Debugging Software Deployments with Strace

birdyrooster · on Nov 25, 2019

Try out sysdig, it has many more features for domain specific tracing using what they call “chisels” and it can do stuff like inspect threads and flows attached to a container or kubernetes resource.

Strace is still a very good tool, but also don’t forget about perf to monitor kernel threads, print details when a c symbol is seen in execution, and more.

gnufx · on Nov 25, 2019

Also perf trace has a lower overheads than strace. I think Brendan Gregg has numbers somewhere.

t34543 · on Nov 26, 2019

Didn’t know about perf - awesome. I love strace, it’s saved me many times.

rachelbythebay · on Nov 25, 2019

“Failed to open %s: %s”, fn, strerror(errno))

Adapt to your own language. Don’t make your users hate you by having to resort to strace.

And I love me some strace. I just enjoy NOT needing it even more.

Shish2k · on Nov 26, 2019

Amen to that. I wonder how good the signal-noise ratio would be on a lint rule to specify "error messages may not be static strings, you need at least one variable" :P

(Maybe not for strictly resource constrained systems - but for something like python, it just seems lazy to `raise Exception("Failed to connect")` without saying what you're trying to connect to or what the error is...)

eyberg · on Nov 25, 2019

We turned on strace like functionality (ex: https://github.com/nanovms/nanos/issues/844 ) for Nanos a long time ago to figure out what to work on for various applications.

Having said that it's not something I advocate people do to fix production issues - especially if they didn't write the code they are looking to debug/fix.
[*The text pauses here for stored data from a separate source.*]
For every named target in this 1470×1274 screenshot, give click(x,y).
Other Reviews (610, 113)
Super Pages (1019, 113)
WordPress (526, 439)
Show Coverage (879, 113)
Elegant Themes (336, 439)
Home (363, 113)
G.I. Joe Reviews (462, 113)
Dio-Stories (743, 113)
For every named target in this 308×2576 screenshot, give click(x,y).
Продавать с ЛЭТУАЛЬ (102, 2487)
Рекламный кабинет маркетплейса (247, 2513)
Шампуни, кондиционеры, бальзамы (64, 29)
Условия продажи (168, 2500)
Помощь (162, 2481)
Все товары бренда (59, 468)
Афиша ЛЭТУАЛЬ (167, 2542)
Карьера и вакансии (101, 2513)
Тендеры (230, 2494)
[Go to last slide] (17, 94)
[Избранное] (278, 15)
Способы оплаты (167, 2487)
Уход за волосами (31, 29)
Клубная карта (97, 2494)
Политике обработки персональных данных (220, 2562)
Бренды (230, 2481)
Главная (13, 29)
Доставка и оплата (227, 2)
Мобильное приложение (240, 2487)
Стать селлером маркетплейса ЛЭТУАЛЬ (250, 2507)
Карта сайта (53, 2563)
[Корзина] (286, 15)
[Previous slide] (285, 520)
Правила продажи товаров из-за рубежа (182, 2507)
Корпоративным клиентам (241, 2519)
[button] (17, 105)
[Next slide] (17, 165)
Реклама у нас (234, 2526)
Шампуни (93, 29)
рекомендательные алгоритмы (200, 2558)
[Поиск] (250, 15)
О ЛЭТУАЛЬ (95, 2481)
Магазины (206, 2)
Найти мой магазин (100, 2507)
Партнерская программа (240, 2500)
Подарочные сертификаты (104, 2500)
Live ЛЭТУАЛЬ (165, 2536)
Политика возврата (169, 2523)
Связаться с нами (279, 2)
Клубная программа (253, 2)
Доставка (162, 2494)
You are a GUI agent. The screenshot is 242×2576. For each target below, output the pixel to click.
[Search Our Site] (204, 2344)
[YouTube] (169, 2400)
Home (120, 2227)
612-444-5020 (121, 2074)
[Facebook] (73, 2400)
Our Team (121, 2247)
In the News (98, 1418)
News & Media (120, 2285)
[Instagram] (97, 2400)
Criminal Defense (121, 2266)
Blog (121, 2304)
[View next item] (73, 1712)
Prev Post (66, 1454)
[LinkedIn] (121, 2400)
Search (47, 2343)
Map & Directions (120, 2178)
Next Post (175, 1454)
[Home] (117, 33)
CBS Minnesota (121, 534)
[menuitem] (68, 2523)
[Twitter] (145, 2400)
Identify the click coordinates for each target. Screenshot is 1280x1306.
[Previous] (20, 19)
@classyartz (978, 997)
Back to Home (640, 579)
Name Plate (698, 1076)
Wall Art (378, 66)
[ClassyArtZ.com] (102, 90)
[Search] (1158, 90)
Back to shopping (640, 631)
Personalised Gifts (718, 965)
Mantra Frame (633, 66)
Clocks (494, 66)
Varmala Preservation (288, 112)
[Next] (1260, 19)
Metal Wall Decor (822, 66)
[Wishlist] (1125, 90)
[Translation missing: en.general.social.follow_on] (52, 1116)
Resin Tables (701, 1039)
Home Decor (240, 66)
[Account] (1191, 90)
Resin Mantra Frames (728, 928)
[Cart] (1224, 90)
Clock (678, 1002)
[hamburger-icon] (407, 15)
downerending · on Nov 25, 2019

Not sure whether I understood your comment, but for me, strace has been an extremely useful tool for debugging code that I didn't write. Even in the case where source is available, it's often virtually impenetrable, and many times, seeing that a program is attempting a series of system calls that is foolish or guaranteed to fail can quickly provide insight into the problem.

pmoriarty · on Nov 25, 2019

Another very useful tool along these lines is sysdig. It can do pretty much everything in this article and more.